At 13 tons, the TABV-77 comes in slightly heavier than her Soviet counterpart. Dimensions include a running length of 7.42 meters, a width of 2.94 meters and a height of 2.34 meters. The standard operating crew is two with a driver and commander while nine combat-ready personnel can be carried in relative safety and comfort in the hull of the vehicle. Power is served through 2 x Saviem 797-05M1 series diesel-fueled engines developing 132 horsepower (each) at 3,000rpm and mated to a manual transmission system. Each engine drives a pair of the available axles while the first two axles are steerable. Tire pressure can be regulated on-the-fly.
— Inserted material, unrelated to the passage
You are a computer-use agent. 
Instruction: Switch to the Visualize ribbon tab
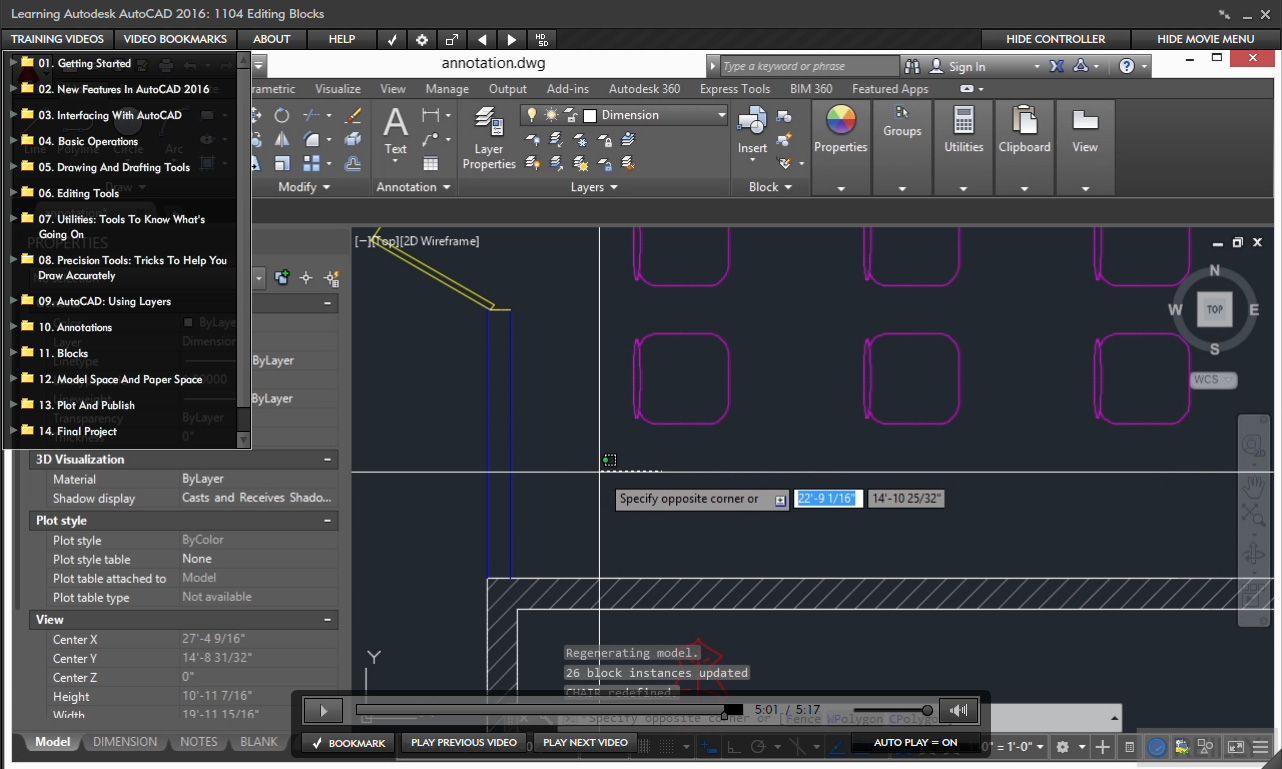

The torsion bar suspension system with its eight-wheeled arrangement allows for a maximum road speed of 80 kmh with operational ranges out to 550 km. In keeping with Soviet doctrine, the TAB-77 retains an amphibious quality (as seen in the BTR-70 before it), able to make roughly 9 kmh in water by way of two propeller jets found at the lower portion of the hull rear. Armor protection is only against small arms fire and shrapnel. A tropical kit for warm climate operation is proven optional while an NBC (Nuclear, Biological, Chemical) suite is standard. Three firing ports along the hull sides allow the passengers within to engage enemy troops from the safety of the vehicle. Infrared vision is available for both driver and commander for low-level operations. A powered winch is fitted to the front of the hull for rescuing fellow vehicles or removing road debris.
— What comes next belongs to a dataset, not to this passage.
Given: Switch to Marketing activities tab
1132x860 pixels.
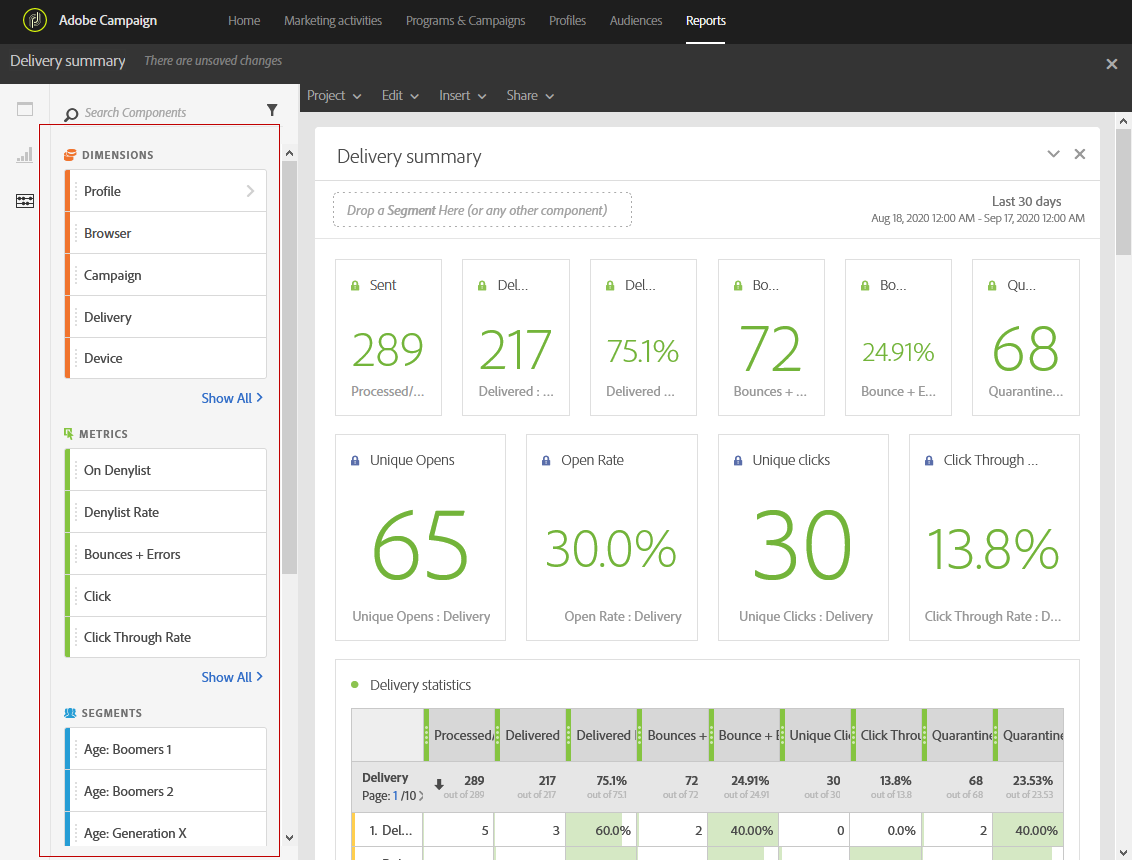Looking at the screenshot, I should (333, 21).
As an APC, the TAB-77 is modestly armed through its traversing turret by way of a 14.5mm KPVT heavy machine gun and 1 x 7.62mm PKT series machine gun. 600 x 14.5mm rounds are carried for the primary armament and 2,500 7.62mm rounds are carried for the accompanying machine gun.
The TAB-77 saw combat deployment during the December 1989 Romanian Revolution which led to the overthrow of the ruling communist government during the fall of the Soviet Empire. The vehicle then saw consistent activity under exercises with Romanian Army forces before being fielded as part of the Western coalition in the wars in Afghanistan and Iraq. It was in these two theaters that the vehicle's proved themselves inadequately protected from hidden Improvised Explosive Devices (IEDs) deployed by enemy fighters - a shortcoming encountered by many vehicles fielded in the modern-day wars.
Approximately 168 TAB-77s have been produced including a single test vehicle sent to China. Manufacture of TAB-77s spanned from 1978 into 1991. During this time, Romania represented the only nation outside of the USSR proper to manufacture armored vehicles for the Warsaw Pact.